Curiosidad y transmisión se entraman siempre. Se provocan y se vitalizan mutuamente. Lo mismo ocurre con los protagonistas que la encarnan. Quienes se expresan a través del arte tienen el don de darlo a ver creativamente. No hace mucho, vivimos con intensidad el impacto de una muestra, Pujia x Pujia, en la que tres generaciones dieron vida a un proyecto artístico conjunto. Allí el gran talento del escultor Antonio Pujia parecía multiplicarse con la cautivante obra fotográfica de su hijo Sandro. Con honda sensibilidad y riqueza creativa ofrecían al espectador una composición conjunta de esculturas y fotografías. En aquella original fusión de arte y afectos todos parecían transformarse.
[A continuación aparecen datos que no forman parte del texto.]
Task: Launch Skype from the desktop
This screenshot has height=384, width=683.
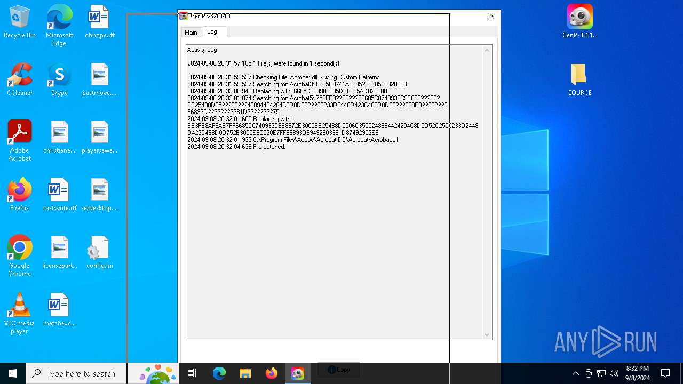Action: click(59, 80)
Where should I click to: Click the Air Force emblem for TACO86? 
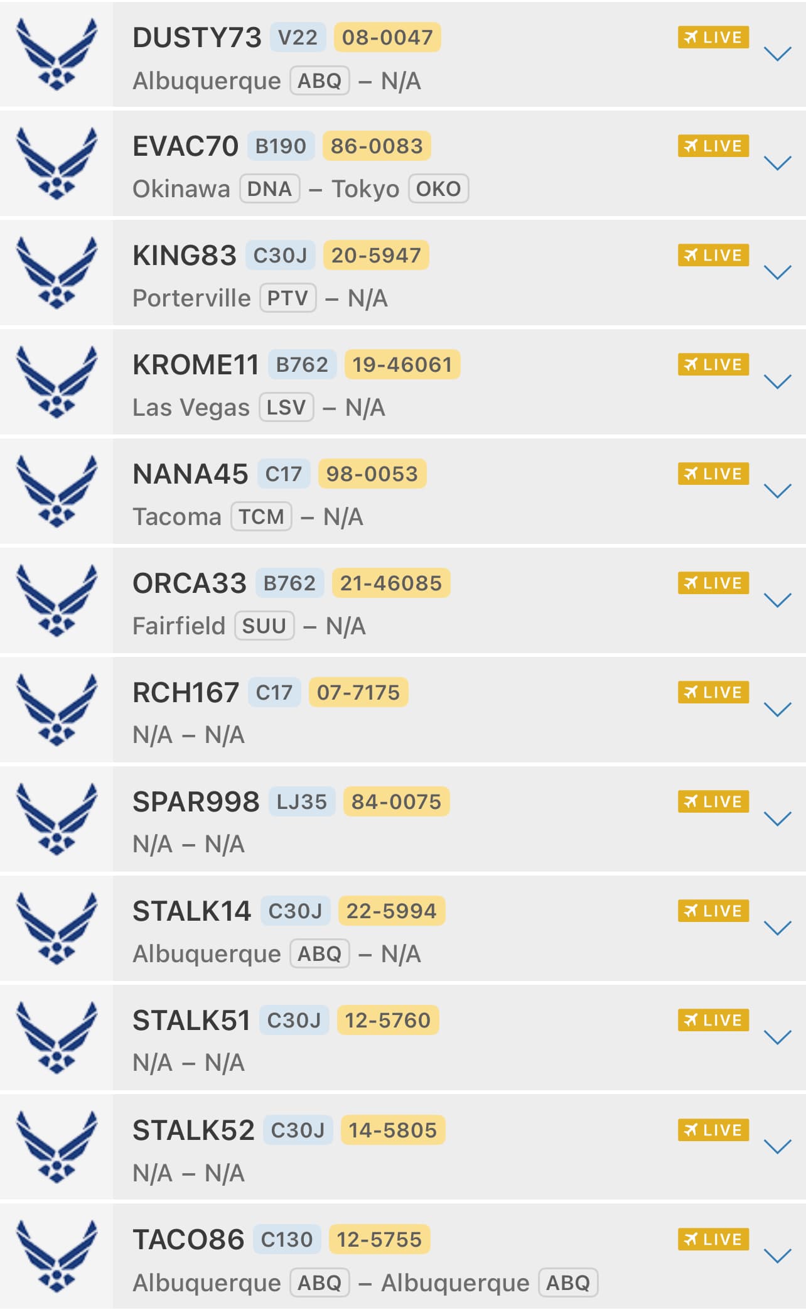(56, 1256)
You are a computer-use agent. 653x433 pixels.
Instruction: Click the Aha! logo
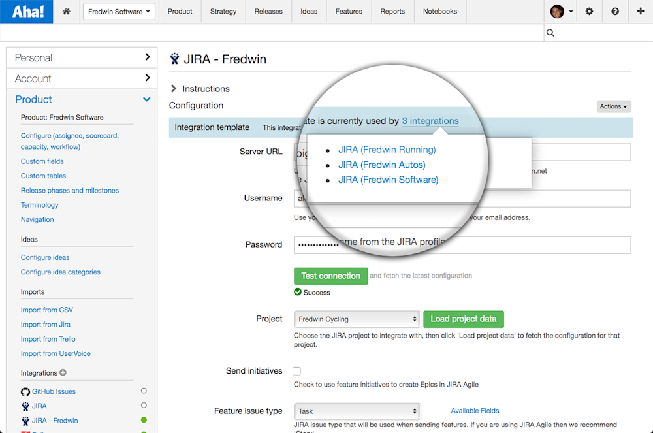tap(26, 11)
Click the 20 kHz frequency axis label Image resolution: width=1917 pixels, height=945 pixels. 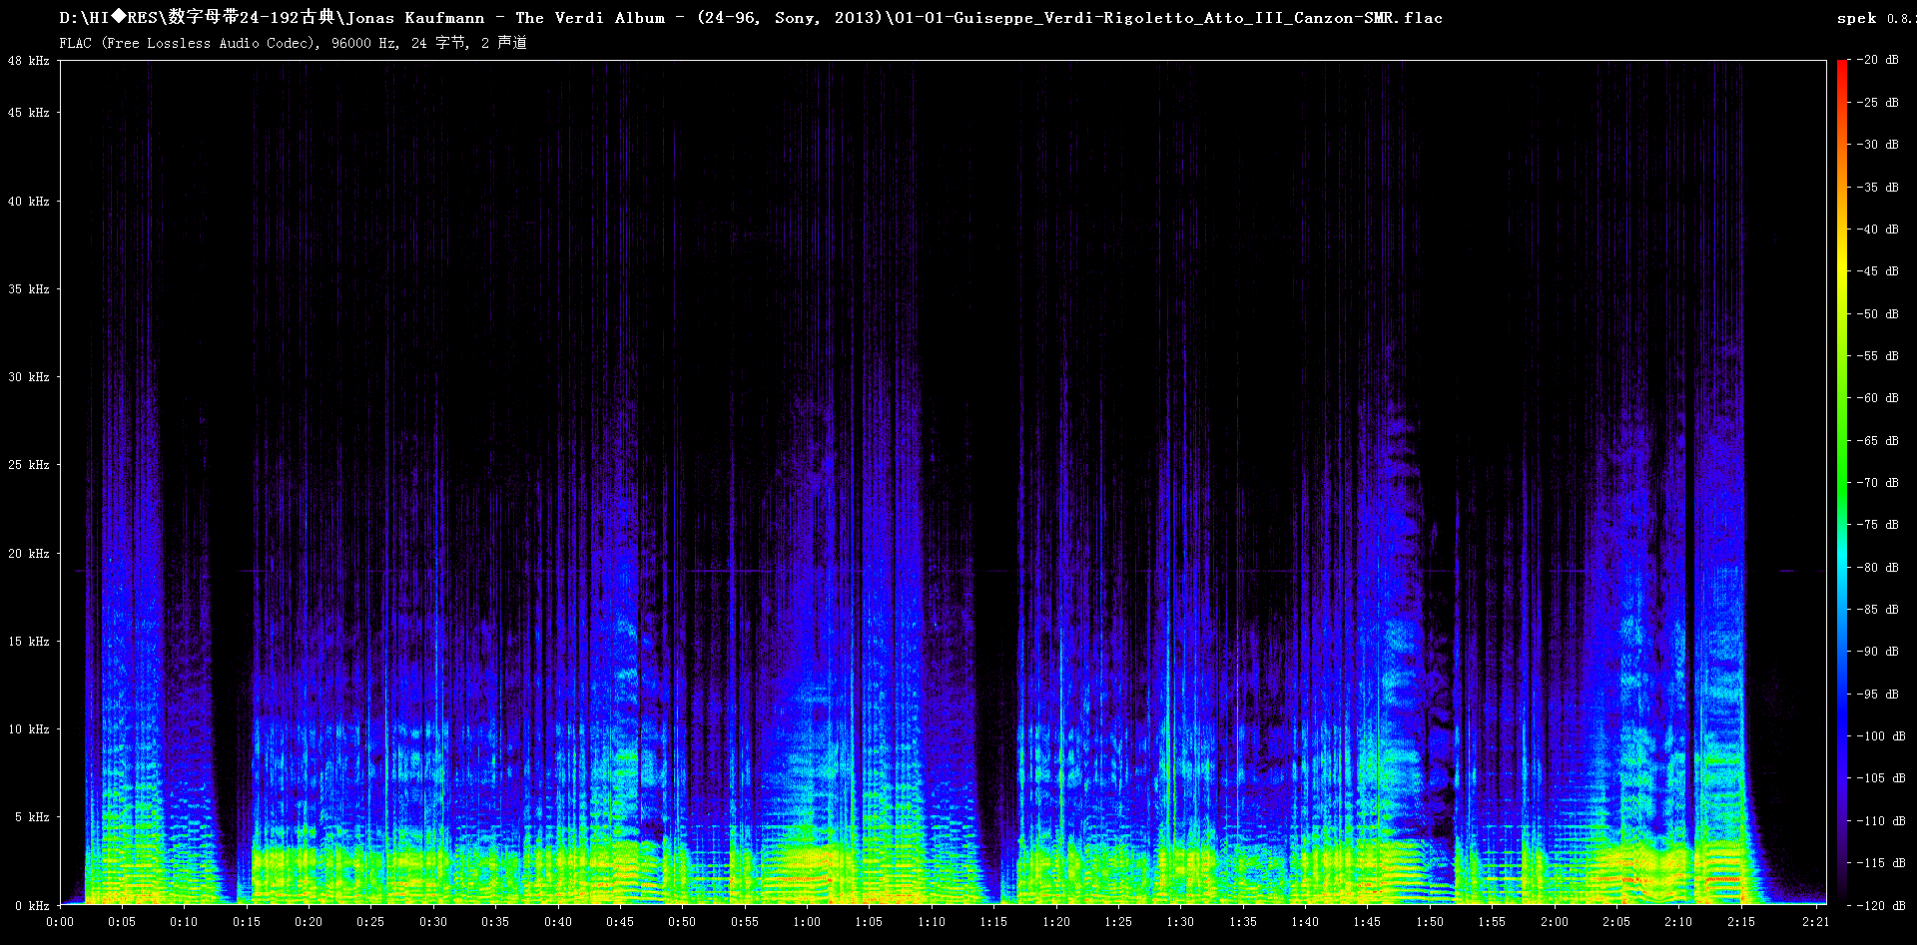click(29, 554)
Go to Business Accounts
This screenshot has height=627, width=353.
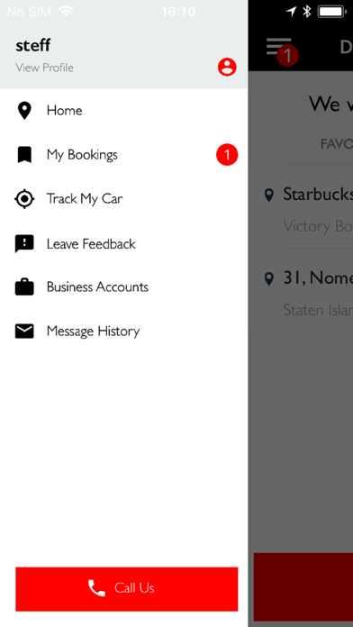pos(123,287)
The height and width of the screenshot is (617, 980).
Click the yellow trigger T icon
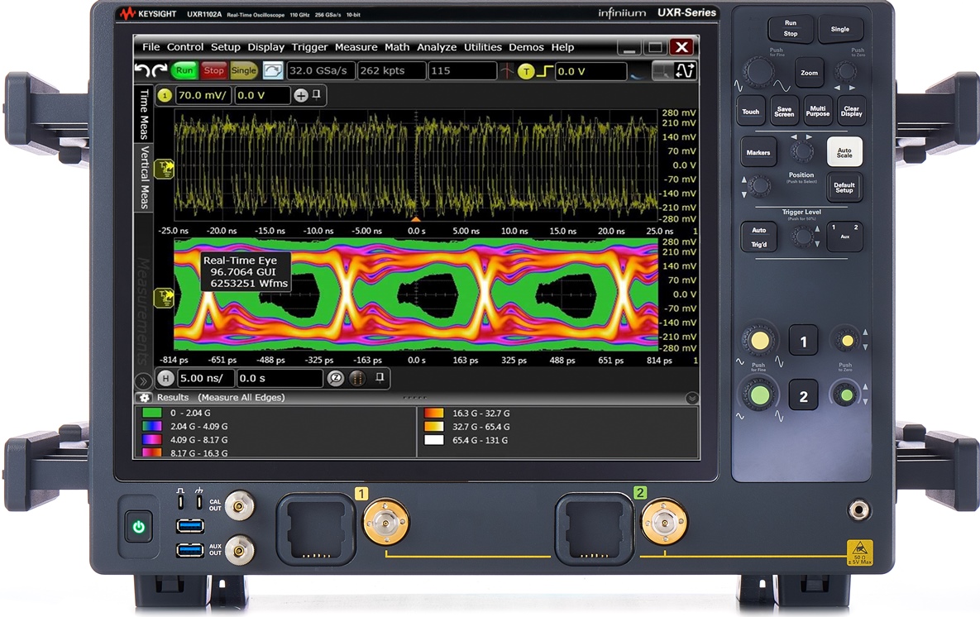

La impronta subjetiva de esas historias, narradas con retazos vivos del recuerdo, es incanjeable. La calidad de la transmisión se enriquece cuando es parte de un encuentro donde hay entrelazamiento de emociones. No resignemos esos espacios. No se sustituyen con la oferta de virtualidades que encandila y abastece hoy a los más jóvenes. Intentemos que haya sitio para ambos.